Stored data entries:
--------------------------------------------------
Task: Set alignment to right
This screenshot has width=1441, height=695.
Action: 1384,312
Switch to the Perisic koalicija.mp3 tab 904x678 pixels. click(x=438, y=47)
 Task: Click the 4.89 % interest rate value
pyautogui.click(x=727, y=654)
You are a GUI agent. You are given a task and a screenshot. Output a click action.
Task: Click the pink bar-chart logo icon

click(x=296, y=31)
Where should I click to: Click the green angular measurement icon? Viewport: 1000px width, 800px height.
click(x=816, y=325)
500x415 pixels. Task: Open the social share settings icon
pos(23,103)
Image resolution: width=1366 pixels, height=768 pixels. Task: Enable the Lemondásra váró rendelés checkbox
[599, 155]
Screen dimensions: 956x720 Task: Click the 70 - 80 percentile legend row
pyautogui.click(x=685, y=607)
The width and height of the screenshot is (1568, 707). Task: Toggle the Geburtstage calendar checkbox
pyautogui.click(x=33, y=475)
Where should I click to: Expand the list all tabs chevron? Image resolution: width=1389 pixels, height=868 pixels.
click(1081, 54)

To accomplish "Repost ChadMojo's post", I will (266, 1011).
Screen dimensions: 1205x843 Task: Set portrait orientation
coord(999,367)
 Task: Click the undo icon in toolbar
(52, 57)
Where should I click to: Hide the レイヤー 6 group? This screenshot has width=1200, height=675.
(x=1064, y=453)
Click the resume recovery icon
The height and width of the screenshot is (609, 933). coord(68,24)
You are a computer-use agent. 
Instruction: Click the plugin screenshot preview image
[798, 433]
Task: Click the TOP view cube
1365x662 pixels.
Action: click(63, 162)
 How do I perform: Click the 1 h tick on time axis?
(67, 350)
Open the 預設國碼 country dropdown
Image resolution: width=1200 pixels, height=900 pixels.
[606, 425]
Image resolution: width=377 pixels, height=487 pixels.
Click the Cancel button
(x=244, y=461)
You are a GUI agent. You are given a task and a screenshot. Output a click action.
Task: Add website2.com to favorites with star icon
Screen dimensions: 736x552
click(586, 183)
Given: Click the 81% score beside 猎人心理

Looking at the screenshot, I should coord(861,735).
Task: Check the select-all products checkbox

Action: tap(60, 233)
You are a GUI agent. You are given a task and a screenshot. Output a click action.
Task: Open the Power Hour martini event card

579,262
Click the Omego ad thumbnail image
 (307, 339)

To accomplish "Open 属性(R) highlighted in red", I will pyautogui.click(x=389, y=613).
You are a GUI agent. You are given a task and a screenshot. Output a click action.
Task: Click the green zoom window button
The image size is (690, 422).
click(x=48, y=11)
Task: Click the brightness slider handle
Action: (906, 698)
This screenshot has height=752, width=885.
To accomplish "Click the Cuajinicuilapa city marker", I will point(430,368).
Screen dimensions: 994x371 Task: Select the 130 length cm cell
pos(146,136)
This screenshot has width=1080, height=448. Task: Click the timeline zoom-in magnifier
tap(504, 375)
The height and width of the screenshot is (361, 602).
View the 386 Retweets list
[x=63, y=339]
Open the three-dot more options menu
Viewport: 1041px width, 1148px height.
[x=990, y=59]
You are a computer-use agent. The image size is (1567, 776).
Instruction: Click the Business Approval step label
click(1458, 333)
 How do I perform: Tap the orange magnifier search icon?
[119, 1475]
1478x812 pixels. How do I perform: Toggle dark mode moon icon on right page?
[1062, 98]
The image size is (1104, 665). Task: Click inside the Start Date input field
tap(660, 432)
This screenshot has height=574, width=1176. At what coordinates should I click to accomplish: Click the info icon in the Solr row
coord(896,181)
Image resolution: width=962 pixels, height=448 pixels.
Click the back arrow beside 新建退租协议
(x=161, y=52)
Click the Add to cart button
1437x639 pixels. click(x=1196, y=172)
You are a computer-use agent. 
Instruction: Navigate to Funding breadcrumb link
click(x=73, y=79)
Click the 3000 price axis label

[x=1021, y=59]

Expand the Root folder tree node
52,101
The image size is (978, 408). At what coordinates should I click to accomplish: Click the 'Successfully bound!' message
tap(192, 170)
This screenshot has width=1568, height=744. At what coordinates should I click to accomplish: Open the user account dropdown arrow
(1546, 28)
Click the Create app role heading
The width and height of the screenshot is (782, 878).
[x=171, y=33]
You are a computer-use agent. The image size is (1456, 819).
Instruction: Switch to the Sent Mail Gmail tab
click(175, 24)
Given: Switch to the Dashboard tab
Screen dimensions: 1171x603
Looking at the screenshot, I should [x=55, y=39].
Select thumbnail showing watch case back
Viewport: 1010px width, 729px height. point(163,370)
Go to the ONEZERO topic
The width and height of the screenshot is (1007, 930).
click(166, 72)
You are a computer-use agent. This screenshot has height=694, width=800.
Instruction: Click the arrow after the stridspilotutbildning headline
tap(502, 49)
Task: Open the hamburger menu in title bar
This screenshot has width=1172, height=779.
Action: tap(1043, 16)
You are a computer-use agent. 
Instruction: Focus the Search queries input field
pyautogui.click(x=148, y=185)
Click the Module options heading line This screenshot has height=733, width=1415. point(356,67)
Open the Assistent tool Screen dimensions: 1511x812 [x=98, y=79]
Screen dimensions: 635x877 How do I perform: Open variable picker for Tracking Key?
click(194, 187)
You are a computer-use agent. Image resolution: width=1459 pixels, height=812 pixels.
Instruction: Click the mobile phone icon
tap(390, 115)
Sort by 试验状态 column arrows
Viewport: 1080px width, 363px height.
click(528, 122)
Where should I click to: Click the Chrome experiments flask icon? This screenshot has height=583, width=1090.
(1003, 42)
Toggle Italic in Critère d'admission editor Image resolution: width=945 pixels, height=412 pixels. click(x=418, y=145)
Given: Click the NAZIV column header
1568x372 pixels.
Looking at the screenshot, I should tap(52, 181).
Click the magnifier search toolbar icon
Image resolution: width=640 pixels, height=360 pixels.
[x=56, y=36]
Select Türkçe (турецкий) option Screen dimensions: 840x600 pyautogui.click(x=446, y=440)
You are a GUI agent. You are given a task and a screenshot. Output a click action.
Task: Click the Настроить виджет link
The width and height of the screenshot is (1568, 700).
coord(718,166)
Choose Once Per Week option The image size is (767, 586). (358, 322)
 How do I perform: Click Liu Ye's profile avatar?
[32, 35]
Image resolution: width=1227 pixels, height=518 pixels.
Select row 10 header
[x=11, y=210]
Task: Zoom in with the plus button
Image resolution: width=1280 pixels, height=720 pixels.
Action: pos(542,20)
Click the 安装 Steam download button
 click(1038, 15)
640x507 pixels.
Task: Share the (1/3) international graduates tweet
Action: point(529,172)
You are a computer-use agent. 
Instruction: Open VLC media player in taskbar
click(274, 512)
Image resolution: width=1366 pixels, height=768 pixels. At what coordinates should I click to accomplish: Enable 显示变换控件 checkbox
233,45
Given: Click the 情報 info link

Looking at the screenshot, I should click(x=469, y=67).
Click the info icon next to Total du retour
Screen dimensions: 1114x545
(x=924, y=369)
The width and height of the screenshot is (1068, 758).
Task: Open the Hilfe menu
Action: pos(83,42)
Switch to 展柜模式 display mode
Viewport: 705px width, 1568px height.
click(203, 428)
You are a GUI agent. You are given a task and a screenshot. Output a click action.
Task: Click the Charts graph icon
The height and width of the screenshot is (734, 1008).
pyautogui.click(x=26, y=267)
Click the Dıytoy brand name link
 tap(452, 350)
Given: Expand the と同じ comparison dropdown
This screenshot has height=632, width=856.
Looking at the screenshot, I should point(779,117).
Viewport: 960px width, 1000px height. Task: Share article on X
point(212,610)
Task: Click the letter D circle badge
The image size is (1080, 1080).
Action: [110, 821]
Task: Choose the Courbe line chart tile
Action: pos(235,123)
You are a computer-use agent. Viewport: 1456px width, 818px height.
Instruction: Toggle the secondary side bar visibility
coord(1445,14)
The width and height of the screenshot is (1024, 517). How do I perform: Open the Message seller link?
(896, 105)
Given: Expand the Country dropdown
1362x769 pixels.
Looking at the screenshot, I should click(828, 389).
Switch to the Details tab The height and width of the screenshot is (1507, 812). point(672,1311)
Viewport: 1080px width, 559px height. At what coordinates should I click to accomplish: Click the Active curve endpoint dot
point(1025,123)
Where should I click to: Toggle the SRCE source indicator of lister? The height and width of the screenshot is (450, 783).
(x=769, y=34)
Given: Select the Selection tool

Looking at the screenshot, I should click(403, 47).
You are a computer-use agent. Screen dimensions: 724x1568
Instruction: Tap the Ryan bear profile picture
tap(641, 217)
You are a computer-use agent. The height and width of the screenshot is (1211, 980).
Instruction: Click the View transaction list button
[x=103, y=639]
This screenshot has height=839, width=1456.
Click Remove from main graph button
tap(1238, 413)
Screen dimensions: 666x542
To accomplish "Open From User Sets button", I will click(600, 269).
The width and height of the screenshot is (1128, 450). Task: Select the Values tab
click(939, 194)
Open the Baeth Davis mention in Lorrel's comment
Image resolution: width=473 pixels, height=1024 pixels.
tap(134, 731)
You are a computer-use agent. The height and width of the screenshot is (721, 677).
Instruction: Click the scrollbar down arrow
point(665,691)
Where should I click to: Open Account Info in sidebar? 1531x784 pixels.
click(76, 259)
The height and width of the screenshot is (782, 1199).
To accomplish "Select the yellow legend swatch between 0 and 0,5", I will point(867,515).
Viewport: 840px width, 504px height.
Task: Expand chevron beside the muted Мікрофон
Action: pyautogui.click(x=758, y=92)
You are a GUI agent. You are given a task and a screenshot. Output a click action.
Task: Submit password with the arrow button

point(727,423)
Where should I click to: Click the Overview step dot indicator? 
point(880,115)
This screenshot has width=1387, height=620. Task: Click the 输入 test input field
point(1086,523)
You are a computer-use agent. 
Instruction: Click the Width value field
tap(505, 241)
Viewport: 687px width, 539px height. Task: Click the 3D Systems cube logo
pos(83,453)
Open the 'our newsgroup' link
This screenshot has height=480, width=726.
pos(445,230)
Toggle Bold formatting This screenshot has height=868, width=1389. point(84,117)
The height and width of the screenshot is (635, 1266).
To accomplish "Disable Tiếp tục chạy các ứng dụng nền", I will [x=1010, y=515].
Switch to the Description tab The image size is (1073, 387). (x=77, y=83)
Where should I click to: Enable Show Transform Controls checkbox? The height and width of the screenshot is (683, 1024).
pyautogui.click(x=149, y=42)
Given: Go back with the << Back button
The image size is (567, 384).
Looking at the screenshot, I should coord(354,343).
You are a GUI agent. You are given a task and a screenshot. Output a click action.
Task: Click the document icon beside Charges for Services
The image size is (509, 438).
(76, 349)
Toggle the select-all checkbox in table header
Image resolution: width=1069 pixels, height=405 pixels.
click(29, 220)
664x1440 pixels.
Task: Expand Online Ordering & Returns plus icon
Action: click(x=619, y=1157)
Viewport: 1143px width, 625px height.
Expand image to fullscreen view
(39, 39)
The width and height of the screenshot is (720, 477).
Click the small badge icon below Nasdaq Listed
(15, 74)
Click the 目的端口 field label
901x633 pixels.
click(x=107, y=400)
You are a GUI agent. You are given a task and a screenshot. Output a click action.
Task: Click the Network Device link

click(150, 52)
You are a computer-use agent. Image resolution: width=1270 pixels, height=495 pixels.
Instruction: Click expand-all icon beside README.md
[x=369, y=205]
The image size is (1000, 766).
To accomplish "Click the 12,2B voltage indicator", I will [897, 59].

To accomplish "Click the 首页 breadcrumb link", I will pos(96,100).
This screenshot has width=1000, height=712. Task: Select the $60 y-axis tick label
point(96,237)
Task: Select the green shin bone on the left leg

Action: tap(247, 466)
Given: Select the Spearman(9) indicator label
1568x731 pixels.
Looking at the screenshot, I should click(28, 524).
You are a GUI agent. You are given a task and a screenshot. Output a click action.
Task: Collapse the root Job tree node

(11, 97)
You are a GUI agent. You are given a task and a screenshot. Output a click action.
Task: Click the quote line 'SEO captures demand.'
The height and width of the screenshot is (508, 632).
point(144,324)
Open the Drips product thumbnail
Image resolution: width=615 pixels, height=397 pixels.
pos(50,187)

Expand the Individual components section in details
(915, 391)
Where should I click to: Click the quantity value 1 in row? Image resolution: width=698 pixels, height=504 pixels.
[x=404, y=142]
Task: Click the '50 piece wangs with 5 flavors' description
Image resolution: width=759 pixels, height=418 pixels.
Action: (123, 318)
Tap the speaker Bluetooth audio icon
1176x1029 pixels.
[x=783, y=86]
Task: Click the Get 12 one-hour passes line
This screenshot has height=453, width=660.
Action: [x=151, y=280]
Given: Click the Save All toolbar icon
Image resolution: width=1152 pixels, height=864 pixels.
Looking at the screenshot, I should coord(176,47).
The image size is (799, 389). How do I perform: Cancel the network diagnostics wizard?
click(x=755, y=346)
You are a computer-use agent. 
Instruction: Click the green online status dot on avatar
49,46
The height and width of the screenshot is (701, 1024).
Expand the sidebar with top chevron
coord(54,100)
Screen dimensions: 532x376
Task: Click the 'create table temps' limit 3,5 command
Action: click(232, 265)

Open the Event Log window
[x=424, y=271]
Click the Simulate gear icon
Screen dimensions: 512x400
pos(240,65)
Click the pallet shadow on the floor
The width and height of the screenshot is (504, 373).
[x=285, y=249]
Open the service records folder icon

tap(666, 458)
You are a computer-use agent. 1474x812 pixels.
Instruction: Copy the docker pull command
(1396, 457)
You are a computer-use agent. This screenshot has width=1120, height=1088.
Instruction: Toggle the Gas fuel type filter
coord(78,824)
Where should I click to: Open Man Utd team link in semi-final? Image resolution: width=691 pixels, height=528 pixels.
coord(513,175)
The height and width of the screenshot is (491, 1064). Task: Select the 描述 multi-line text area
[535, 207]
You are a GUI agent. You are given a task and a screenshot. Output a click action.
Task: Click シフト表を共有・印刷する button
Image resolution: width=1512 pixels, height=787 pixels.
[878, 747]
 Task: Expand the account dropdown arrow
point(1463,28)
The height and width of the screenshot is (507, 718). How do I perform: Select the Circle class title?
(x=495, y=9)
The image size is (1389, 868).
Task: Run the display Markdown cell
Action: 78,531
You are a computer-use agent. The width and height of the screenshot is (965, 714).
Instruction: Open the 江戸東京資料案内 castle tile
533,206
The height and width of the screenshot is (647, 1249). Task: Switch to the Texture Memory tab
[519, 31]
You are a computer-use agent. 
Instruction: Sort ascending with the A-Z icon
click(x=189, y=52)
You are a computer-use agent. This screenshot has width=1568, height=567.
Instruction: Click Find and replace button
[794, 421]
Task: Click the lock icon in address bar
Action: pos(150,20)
--------------------------------------------------
The answer must be every line from the records above that contains "heading".

Click the Create app role heading
Click the Module options heading line This screenshot has height=733, width=1415. point(356,67)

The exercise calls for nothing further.